[Request] Lay out the records below as a numbered list, dropping any blank lines.

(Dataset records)
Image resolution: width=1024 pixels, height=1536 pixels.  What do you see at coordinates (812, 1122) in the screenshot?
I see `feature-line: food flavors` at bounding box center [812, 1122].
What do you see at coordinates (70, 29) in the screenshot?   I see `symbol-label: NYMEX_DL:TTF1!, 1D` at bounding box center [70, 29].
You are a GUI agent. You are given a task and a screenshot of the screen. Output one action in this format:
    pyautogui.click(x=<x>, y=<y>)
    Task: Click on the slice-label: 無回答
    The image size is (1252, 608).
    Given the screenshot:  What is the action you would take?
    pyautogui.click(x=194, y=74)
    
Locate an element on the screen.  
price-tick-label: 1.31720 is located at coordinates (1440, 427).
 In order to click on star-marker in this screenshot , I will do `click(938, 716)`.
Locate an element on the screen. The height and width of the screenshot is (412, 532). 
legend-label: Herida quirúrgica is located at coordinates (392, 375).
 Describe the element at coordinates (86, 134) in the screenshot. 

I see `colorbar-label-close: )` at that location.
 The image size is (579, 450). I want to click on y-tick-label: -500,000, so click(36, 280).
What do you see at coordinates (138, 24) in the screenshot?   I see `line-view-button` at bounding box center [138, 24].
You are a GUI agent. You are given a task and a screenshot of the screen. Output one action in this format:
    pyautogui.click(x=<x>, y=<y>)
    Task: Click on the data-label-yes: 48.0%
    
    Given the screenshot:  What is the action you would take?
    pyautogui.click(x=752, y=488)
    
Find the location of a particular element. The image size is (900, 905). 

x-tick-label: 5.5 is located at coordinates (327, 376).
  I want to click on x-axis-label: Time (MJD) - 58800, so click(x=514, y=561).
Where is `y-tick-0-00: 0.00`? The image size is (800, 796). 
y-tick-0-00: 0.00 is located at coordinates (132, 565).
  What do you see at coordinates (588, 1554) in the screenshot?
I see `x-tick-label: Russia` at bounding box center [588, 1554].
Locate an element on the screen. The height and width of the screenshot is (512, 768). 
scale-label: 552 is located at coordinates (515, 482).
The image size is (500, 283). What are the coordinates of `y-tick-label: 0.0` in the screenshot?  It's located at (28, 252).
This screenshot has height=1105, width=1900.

[Exercise response]
1. Image resolution: width=1024 pixels, height=1536 pixels.  What do you see at coordinates (812, 1122) in the screenshot?
2. I see `feature-line: food flavors` at bounding box center [812, 1122].
3. What do you see at coordinates (70, 29) in the screenshot?   I see `symbol-label: NYMEX_DL:TTF1!, 1D` at bounding box center [70, 29].
4. You are a GUI agent. You are given a task and a screenshot of the screen. Output one action in this format:
5.     pyautogui.click(x=<x>, y=<y>)
6.     Task: Click on the slice-label: 無回答
7.     The image size is (1252, 608).
8.     Given the screenshot:  What is the action you would take?
9.     pyautogui.click(x=194, y=74)
10. Locate an element on the screen.  
11. price-tick-label: 1.31720 is located at coordinates (1440, 427).
12.  In order to click on star-marker in this screenshot , I will do `click(938, 716)`.
13. Locate an element on the screen. The height and width of the screenshot is (412, 532). 
14. legend-label: Herida quirúrgica is located at coordinates (392, 375).
15.  Describe the element at coordinates (86, 134) in the screenshot. 
16. I see `colorbar-label-close: )` at that location.
17.  The image size is (579, 450). I want to click on y-tick-label: -500,000, so click(36, 280).
18. What do you see at coordinates (138, 24) in the screenshot?   I see `line-view-button` at bounding box center [138, 24].
19. You are a GUI agent. You are given a task and a screenshot of the screen. Output one action in this format:
20.     pyautogui.click(x=<x>, y=<y>)
21.     Task: Click on the data-label-yes: 48.0%
22.     Given the screenshot:  What is the action you would take?
23.     pyautogui.click(x=752, y=488)
24. Find the location of a particular element. The image size is (900, 905). 
25. x-tick-label: 5.5 is located at coordinates (327, 376).
26.   I want to click on x-axis-label: Time (MJD) - 58800, so click(x=514, y=561).
27. Where is `y-tick-0-00: 0.00`? The image size is (800, 796). 
28. y-tick-0-00: 0.00 is located at coordinates (132, 565).
29.   What do you see at coordinates (588, 1554) in the screenshot?
30. I see `x-tick-label: Russia` at bounding box center [588, 1554].
31. Locate an element on the screen. The height and width of the screenshot is (512, 768). 
32. scale-label: 552 is located at coordinates (515, 482).
33. The image size is (500, 283). What are the coordinates of `y-tick-label: 0.0` in the screenshot?  It's located at (28, 252).
34. This screenshot has height=1105, width=1900.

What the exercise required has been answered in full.